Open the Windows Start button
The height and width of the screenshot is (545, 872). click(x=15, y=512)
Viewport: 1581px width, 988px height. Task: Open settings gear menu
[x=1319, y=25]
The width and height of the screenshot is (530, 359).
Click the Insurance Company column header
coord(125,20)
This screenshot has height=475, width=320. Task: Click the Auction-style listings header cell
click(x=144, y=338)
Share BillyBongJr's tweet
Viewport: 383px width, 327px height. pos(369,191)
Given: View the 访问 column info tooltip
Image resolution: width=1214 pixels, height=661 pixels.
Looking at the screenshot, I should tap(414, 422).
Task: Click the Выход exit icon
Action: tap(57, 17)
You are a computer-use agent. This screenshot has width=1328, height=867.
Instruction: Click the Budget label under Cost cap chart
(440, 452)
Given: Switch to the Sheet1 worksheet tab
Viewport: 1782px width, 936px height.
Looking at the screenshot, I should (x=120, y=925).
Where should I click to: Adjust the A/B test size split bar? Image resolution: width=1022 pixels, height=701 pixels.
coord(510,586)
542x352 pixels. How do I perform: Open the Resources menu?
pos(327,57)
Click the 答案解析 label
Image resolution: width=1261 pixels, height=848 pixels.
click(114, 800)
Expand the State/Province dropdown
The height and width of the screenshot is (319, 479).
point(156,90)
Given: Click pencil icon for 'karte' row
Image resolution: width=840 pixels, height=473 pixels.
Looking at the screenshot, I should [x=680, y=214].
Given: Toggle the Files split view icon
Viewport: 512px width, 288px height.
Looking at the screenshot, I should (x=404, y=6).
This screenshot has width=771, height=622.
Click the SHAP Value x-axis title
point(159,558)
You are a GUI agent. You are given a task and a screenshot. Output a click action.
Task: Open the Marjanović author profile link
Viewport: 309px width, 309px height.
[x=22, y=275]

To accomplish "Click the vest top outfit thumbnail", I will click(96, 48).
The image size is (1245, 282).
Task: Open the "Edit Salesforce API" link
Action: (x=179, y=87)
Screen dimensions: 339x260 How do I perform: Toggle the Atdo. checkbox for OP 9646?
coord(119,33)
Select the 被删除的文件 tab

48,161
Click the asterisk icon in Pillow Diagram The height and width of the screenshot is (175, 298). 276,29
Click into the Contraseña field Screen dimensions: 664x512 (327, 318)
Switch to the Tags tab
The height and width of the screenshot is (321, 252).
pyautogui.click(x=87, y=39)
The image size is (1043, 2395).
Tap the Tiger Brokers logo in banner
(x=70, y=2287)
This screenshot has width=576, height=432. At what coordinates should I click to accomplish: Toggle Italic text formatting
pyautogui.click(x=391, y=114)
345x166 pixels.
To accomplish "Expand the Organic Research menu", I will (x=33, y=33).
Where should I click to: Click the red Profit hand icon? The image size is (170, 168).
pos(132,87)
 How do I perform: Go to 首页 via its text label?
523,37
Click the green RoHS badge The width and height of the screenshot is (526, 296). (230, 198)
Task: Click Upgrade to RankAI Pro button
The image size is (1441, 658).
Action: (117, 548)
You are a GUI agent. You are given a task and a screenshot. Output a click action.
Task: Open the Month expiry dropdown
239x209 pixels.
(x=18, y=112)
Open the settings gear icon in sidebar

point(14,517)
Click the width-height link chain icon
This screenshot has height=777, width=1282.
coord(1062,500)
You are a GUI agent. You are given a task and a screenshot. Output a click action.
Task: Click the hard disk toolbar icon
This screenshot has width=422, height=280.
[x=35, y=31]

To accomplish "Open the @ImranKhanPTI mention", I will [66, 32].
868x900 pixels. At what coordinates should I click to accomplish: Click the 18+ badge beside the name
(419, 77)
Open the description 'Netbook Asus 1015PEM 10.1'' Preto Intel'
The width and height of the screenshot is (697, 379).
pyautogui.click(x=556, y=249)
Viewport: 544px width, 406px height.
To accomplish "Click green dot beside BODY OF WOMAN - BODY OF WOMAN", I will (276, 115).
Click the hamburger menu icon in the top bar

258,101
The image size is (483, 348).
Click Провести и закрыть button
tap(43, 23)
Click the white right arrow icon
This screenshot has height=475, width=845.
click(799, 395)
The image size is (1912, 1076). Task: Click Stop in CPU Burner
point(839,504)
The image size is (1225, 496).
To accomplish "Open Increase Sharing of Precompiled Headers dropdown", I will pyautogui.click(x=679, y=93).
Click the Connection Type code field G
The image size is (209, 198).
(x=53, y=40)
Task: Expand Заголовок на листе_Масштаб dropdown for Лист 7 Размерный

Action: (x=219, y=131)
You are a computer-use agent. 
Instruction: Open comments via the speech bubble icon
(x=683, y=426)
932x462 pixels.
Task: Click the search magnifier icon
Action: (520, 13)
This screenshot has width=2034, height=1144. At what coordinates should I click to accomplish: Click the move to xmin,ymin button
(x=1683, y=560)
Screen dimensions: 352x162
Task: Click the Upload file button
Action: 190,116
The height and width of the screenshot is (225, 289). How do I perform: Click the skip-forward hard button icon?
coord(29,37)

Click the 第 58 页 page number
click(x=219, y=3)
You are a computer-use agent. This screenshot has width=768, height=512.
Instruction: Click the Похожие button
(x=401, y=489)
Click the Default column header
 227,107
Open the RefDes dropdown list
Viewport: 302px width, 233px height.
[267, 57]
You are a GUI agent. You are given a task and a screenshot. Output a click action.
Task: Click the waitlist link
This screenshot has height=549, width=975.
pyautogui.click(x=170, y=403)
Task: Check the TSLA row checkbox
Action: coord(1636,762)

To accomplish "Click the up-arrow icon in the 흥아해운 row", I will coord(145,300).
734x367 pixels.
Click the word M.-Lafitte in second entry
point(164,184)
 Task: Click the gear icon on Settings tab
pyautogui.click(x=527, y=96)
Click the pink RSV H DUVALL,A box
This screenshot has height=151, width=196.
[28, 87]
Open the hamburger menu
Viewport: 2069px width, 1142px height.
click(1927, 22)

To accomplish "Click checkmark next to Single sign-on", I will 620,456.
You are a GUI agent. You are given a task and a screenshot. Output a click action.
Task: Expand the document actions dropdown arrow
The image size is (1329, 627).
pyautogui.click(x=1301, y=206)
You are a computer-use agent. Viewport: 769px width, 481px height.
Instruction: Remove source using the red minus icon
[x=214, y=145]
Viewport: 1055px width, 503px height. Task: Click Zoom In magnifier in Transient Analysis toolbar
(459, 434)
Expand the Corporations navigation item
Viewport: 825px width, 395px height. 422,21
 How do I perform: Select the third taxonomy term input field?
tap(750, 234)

* _What this task involves_:
Reproduce all of the material above, every line unchanged and in the same order.

* _Reply to the task_:
Open the Windows Start button
The height and width of the screenshot is (545, 872). click(x=15, y=512)
Viewport: 1581px width, 988px height. Task: Open settings gear menu
[x=1319, y=25]
The width and height of the screenshot is (530, 359).
Click the Insurance Company column header
coord(125,20)
This screenshot has height=475, width=320. Task: Click the Auction-style listings header cell
click(x=144, y=338)
Share BillyBongJr's tweet
Viewport: 383px width, 327px height. pos(369,191)
Given: View the 访问 column info tooltip
Image resolution: width=1214 pixels, height=661 pixels.
Looking at the screenshot, I should tap(414, 422).
Task: Click the Выход exit icon
Action: tap(57, 17)
You are a computer-use agent. This screenshot has width=1328, height=867.
Instruction: Click the Budget label under Cost cap chart
(440, 452)
Given: Switch to the Sheet1 worksheet tab
Viewport: 1782px width, 936px height.
Looking at the screenshot, I should (x=120, y=925).
Where should I click to: Adjust the A/B test size split bar? Image resolution: width=1022 pixels, height=701 pixels.
coord(510,586)
542x352 pixels. How do I perform: Open the Resources menu?
pos(327,57)
Click the 答案解析 label
Image resolution: width=1261 pixels, height=848 pixels.
click(114, 800)
Expand the State/Province dropdown
The height and width of the screenshot is (319, 479).
point(156,90)
Given: Click pencil icon for 'karte' row
Image resolution: width=840 pixels, height=473 pixels.
Looking at the screenshot, I should [x=680, y=214].
Given: Toggle the Files split view icon
Viewport: 512px width, 288px height.
Looking at the screenshot, I should (x=404, y=6).
This screenshot has width=771, height=622.
Click the SHAP Value x-axis title
point(159,558)
You are a GUI agent. You are given a task and a screenshot. Output a click action.
Task: Open the Marjanović author profile link
Viewport: 309px width, 309px height.
[x=22, y=275]

To accomplish "Click the vest top outfit thumbnail", I will click(96, 48).
The image size is (1245, 282).
Task: Open the "Edit Salesforce API" link
Action: (x=179, y=87)
Screen dimensions: 339x260 How do I perform: Toggle the Atdo. checkbox for OP 9646?
coord(119,33)
Select the 被删除的文件 tab

48,161
Click the asterisk icon in Pillow Diagram The height and width of the screenshot is (175, 298). 276,29
Click into the Contraseña field Screen dimensions: 664x512 (327, 318)
Switch to the Tags tab
The height and width of the screenshot is (321, 252).
pyautogui.click(x=87, y=39)
The image size is (1043, 2395).
Tap the Tiger Brokers logo in banner
(x=70, y=2287)
This screenshot has width=576, height=432. At what coordinates should I click to accomplish: Toggle Italic text formatting
pyautogui.click(x=391, y=114)
345x166 pixels.
To accomplish "Expand the Organic Research menu", I will (x=33, y=33).
Where should I click to: Click the red Profit hand icon? The image size is (170, 168).
pos(132,87)
 How do I perform: Go to 首页 via its text label?
523,37
Click the green RoHS badge The width and height of the screenshot is (526, 296). (230, 198)
Task: Click Upgrade to RankAI Pro button
The image size is (1441, 658).
Action: (117, 548)
You are a GUI agent. You are given a task and a screenshot. Output a click action.
Task: Open the Month expiry dropdown
239x209 pixels.
(x=18, y=112)
Open the settings gear icon in sidebar

point(14,517)
Click the width-height link chain icon
This screenshot has height=777, width=1282.
coord(1062,500)
You are a GUI agent. You are given a task and a screenshot. Output a click action.
Task: Click the hard disk toolbar icon
This screenshot has width=422, height=280.
[x=35, y=31]

To accomplish "Open the @ImranKhanPTI mention", I will [66, 32].
868x900 pixels. At what coordinates should I click to accomplish: Click the 18+ badge beside the name
(419, 77)
Open the description 'Netbook Asus 1015PEM 10.1'' Preto Intel'
The width and height of the screenshot is (697, 379).
pyautogui.click(x=556, y=249)
Viewport: 544px width, 406px height.
To accomplish "Click green dot beside BODY OF WOMAN - BODY OF WOMAN", I will (276, 115).
Click the hamburger menu icon in the top bar

258,101
The image size is (483, 348).
Click Провести и закрыть button
tap(43, 23)
Click the white right arrow icon
This screenshot has height=475, width=845.
click(799, 395)
The image size is (1912, 1076). Task: Click Stop in CPU Burner
point(839,504)
The image size is (1225, 496).
To accomplish "Open Increase Sharing of Precompiled Headers dropdown", I will pyautogui.click(x=679, y=93).
Click the Connection Type code field G
The image size is (209, 198).
(x=53, y=40)
Task: Expand Заголовок на листе_Масштаб dropdown for Лист 7 Размерный

Action: (x=219, y=131)
You are a computer-use agent. 
Instruction: Open comments via the speech bubble icon
(x=683, y=426)
932x462 pixels.
Task: Click the search magnifier icon
Action: (520, 13)
This screenshot has width=2034, height=1144. At what coordinates should I click to accomplish: Click the move to xmin,ymin button
(x=1683, y=560)
Screen dimensions: 352x162
Task: Click the Upload file button
Action: 190,116
The height and width of the screenshot is (225, 289). How do I perform: Click the skip-forward hard button icon?
coord(29,37)

Click the 第 58 页 page number
click(x=219, y=3)
You are a computer-use agent. This screenshot has width=768, height=512.
Instruction: Click the Похожие button
(x=401, y=489)
Click the Default column header
 227,107
Open the RefDes dropdown list
Viewport: 302px width, 233px height.
[267, 57]
You are a GUI agent. You are given a task and a screenshot. Output a click action.
Task: Click the waitlist link
This screenshot has height=549, width=975.
pyautogui.click(x=170, y=403)
Task: Check the TSLA row checkbox
Action: coord(1636,762)

To accomplish "Click the up-arrow icon in the 흥아해운 row", I will coord(145,300).
734x367 pixels.
Click the word M.-Lafitte in second entry
point(164,184)
 Task: Click the gear icon on Settings tab
pyautogui.click(x=527, y=96)
Click the pink RSV H DUVALL,A box
This screenshot has height=151, width=196.
[28, 87]
Open the hamburger menu
Viewport: 2069px width, 1142px height.
click(1927, 22)

To accomplish "Click checkmark next to Single sign-on", I will 620,456.
You are a GUI agent. You are given a task and a screenshot. Output a click action.
Task: Expand the document actions dropdown arrow
The image size is (1329, 627).
pyautogui.click(x=1301, y=206)
You are a computer-use agent. Viewport: 769px width, 481px height.
Instruction: Remove source using the red minus icon
[x=214, y=145]
Viewport: 1055px width, 503px height. Task: Click Zoom In magnifier in Transient Analysis toolbar
(459, 434)
Expand the Corporations navigation item
Viewport: 825px width, 395px height. 422,21
 How do I perform: Select the third taxonomy term input field?
tap(750, 234)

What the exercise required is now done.